Our graphs of testing different scenes with all objects doing alpha add, multiply or replace show that only when there are many overlapping objects in the z-order it makes a serious difference. If there are only a few objects that hardly overlap, than it hardly makes a difference whether it is multiply, add or replace. Our conclusion: alpha blend is only expensive because it increases the number of pixels that need to be drawn, not because of the blending itself.

2.
We implemented a very simply shader 1.1 version of fixed function, doing only one texture, one light, no speculars and no fogging. In a scene with only one texture, one light, no speculars and no fogging, our shader is faster than fixed function. Is this because current day GPU's are faster with shaders, or is it because fixed function does a lot of things anyway, even if they are not required for the current material?

3.
We did a test where we do a varying number of render-to-textures of an empty scene before actually rendering the scene to the screen. The graph for this shows that if we do some empty render-to-textures, the framerate hardly changes. Even if we do 32 of them each frame, the framerate still lowers only 25% in a scene with 64000 polygons total for 40 objects and 1 texture for all of them. Because 32 is an incredible amount of render-to-textures, we conclude that the setup cost and pipeline flush needed for a render-to-texture is very small and only becomes interesting if extreme amounts of render-to-textures are used.

4.
If no mip-mapping is used, the framerate drops dramatically if the texture resolution is increased. If mip-mapping is used, the framerate stays almost constant and only increases very slightly. We conclude that mip-mapping is not only for decreasing aliasing, but also for increasing performance dramatically. We also conclude that if mip-mapping is used, texture resolution is hardly important for performance, but only for memory usage and loading times.

5.
We tested turning mip-mapping and filtering on and off in some different scenes. Mip-mapping always increased performance. Bilinear filtering against no filtering hardly made a difference, while trilinear filtering costs 20% performance. We conclude that bilinear filtering is almost for free, while trilinear filtering is very expensive.

6.
We did a test with using many textures. We used twenty textures of increasing resolution. On one specific computer, having a 6600 GT 128mb, the rendering time for 1024x1024's exploded suddenly (something like 2000% of 512x512). We have no idea why this happened, because this should only take 80mb of texture space on a 128mb card that is not doing anything else. However, with DXT1 texture compression, the framerate gets back to what we expected. Also, a 64mb GPU did the test just fine and was much faster than this broken one. Why is this?

7.
The performance actually increases when we go from textures at 1024x1024 to 16384x64. This seems strange, but we think this might be because the texture is actually scaled back to 2048x8 by Ogre, the driver or the GPU. Is this true?

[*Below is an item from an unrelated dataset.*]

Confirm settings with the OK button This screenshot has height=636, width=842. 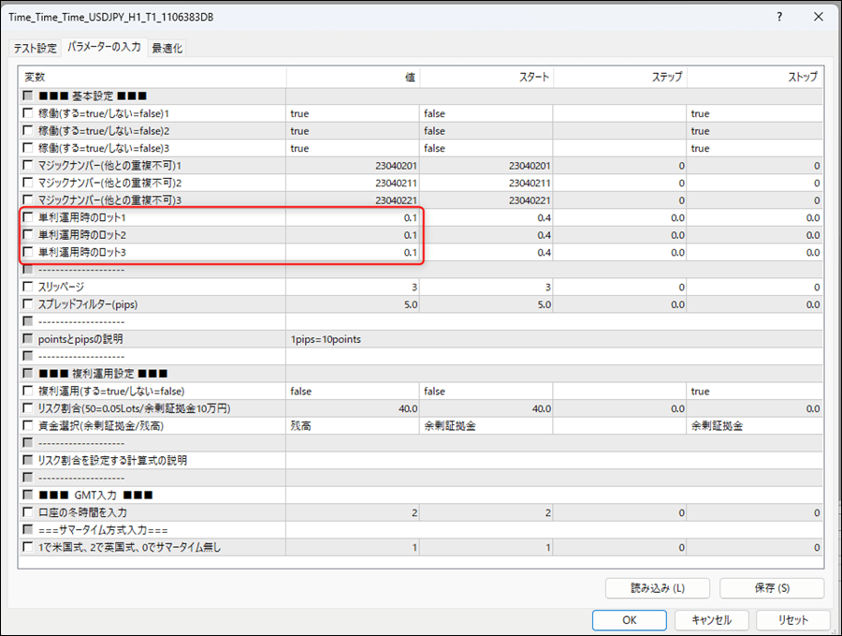pos(630,620)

Thamas · Post by **Thamas** » Tue Jul 04, 2006 2:21 pm

(Hi everybody. First post here. Oogst asked me to reply

)

1. Our conclusion: alpha blend is only expensive because it increases the number of pixels that need to be drawn, not because of the blending itself.

So you conclude that you basically pay for the overdraw, and not the blending? (Does Ogre do good z sorting? How about drawing back-to-front and then comparing blending or no. This would give a better comparison of the raw cost of blending. (For a realistic comparison though, your current setup is good.))

2. Is this because current day GPU's are faster with shaders, or is it because fixed function does a lot of things anyway, even if they are not required for the current material?

On recent cards the fixed function pipeline is implemented in their shader hardware anyway iirc. This would suggest that the difference is that your shader is simpler than their the fixed function pipeline. (Question would remain why they wouldn't `optimize' their shader for the current render state.)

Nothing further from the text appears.